In [None]:
import matplotlib.pyplot as plt
from sklearn.datasets import make_classification
import numpy as np
from online_cp import ConformalRidgeRegressor
from online_cp.CPS import RidgePredictionMachine
from sklearn.datasets import fetch_california_housing
from sklearn.model_selection import train_test_split
from online_cp.evaluation import Evaluation, Err, OF, OE, WinklerScore, Width, CRPS

# Classification

In [None]:
N = 250

X, Y = make_classification(n_samples=N, n_features=2, n_informative=2, n_redundant=0, 
                           n_classes=3, n_clusters_per_class=1, random_state=2024)


# Create a scatter plot with different symbols for each class
plt.figure(figsize=(8, 6))

# Define different markers for each class
markers = ['o', 's', 'D']
colors = ['red', 'blue', 'green']

# Plot each class with a different marker
for label, marker, color in zip(np.unique(Y), markers, colors):
    plt.scatter(X[Y == label, 0], X[Y == label, 1], label=f'Class {label}', marker=marker, color=color, edgecolor='k')

# Add labels and a legend
plt.title('Synthetic Classification Dataset with 3 Classes')
plt.xlabel(r'$x_1$')
plt.ylabel(r'$x_2$')
plt.legend()
plt.grid(True)
plt.show()

In [None]:
from online_cp import ConformalNearestNeighboursClassifier

epsilon = 0.1

init_train = int(np.ceil(1/epsilon))
X_train = X[:init_train]
y_train = Y[:init_train]
X_run = X[init_train:]
y_run = Y[init_train:]

cp = ConformalNearestNeighboursClassifier(k=1, label_space=np.unique(Y))

efficiency = Evaluation(err=Err, oe=OE, of=OF)

cp.learn_initial_training_set(X=X_train, y=y_train)

for x, y in zip(X_run, y_run):
    
    # Make prediction
    Gamma, p_values, D = cp.predict(x, epsilon=0.1, return_p_values=True, return_update=True) 

    # Learn the label
    cp.learn_one(x, y, D)

    # Update efficiency criteria
    efficiency.update(y=y, Gamma=Gamma, p_values=p_values)


In [None]:
efficiency.plot_cumulative_results()

In [None]:
efficiency.summarize()

# Regression

In [None]:
housing = fetch_california_housing()

N = 300
data = housing.data
target = housing.target

X, X_other, Y, Y_other = train_test_split(data, target, train_size=N, random_state=42)

In [None]:
cp = ConformalRidgeRegressor(studentised=True)

epsilon = 0.1

# Ensure that we can get informative prediction sets
X_init_train = X[:int(np.ceil(2/epsilon))]
y_init_train = Y[:int(np.ceil(2/epsilon))]

X_process = X[int(np.ceil(2/epsilon)):]
y_process = Y[int(np.ceil(2/epsilon)):]

cp.learn_initial_training_set(X_init_train, y_init_train)

efficiency = Evaluation(err=Err, winkler=WinklerScore, width=Width)

for x, y in zip(X_process, y_process):
    
    # Make prediction
    Gamma, precomputed = cp.predict(x, epsilon=0.1, return_update=True) 
    # To avoid repeating computations, we return some precomputed arrays if return_update=True

    # Learn the label
    cp.learn_one(x, y, precomputed)
    # We do not have to invert a matrix at each step n.

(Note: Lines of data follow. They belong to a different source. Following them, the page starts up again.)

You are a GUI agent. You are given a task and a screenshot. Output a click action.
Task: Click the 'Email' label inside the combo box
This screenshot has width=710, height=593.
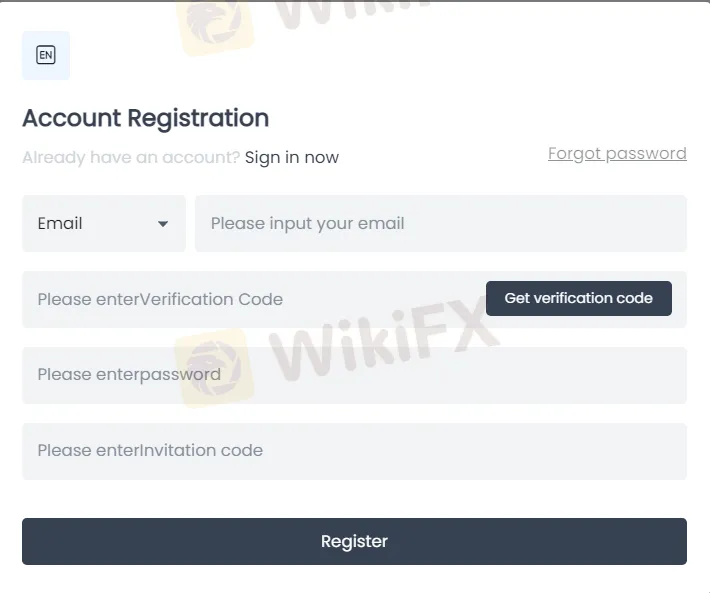pos(60,223)
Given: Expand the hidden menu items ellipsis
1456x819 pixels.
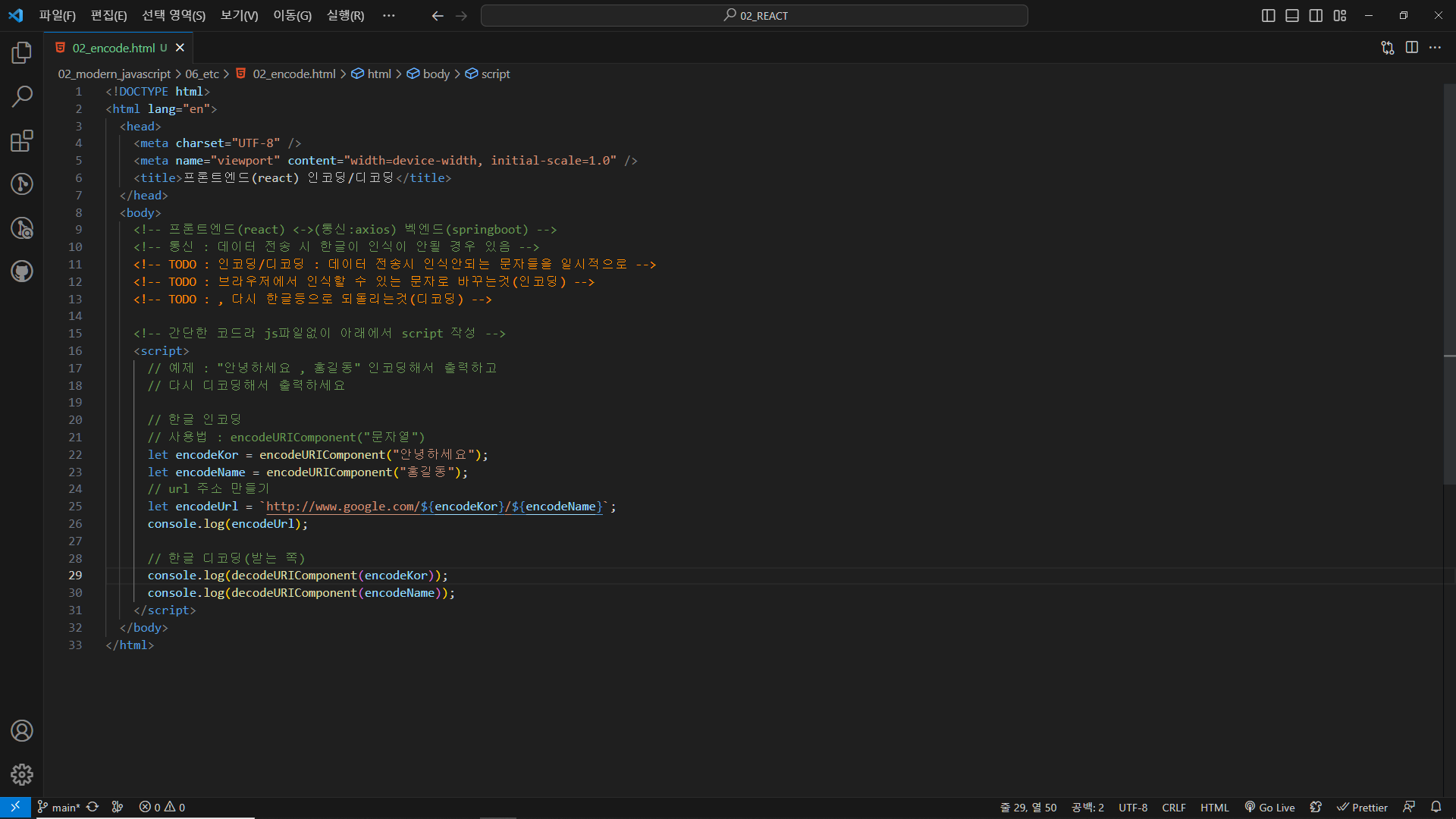Looking at the screenshot, I should click(x=389, y=15).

The hat matrix can be efficiently updaten online using the Sherman-Morrison formula

    # Update efficiency criteria
    efficiency.update(y=y, Gamma=Gamma, epsilon=epsilon)

precomputed_cp_for_later = precomputed

In [None]:
efficiency.plot_cumulative_results()

In [None]:
efficiency.summarize()

# CPS

In [None]:
cps = RidgePredictionMachine()

cps.learn_initial_training_set(X_init_train, y_init_train)

efficiency = Evaluation(err=Err, winkler=WinklerScore, width=Width, crps=CRPS)

for x, y in zip(X_process, y_process):
    tau = np.random.uniform(0, 1)
    
    # Compute CPD
    cpd, precomputed = cps.predict_cpd(x, return_update=True) 
    # To avoid repeating computations, we return some precomputed arrays if return_update=True

    Gamma = cpd.predict_set(tau=tau, epsilon=epsilon, minimise_width=True)

    # Learn the label
    cps.learn_one(x, y, precomputed)
    # We do not have to invert a matrix at each step n. The hat matrix can be efficiently updaten online using the Sherman-Morrison formula

    # Update efficiency
    efficiency.update(y=y, Gamma=Gamma, epsilon=epsilon, cpd=cpd)

    # Compute p-value
    p = cpd(y, tau)

In [None]:
efficiency.plot_cumulative_results()

In [None]:
efficiency.summarize()

# Are there analogous criteria in regression?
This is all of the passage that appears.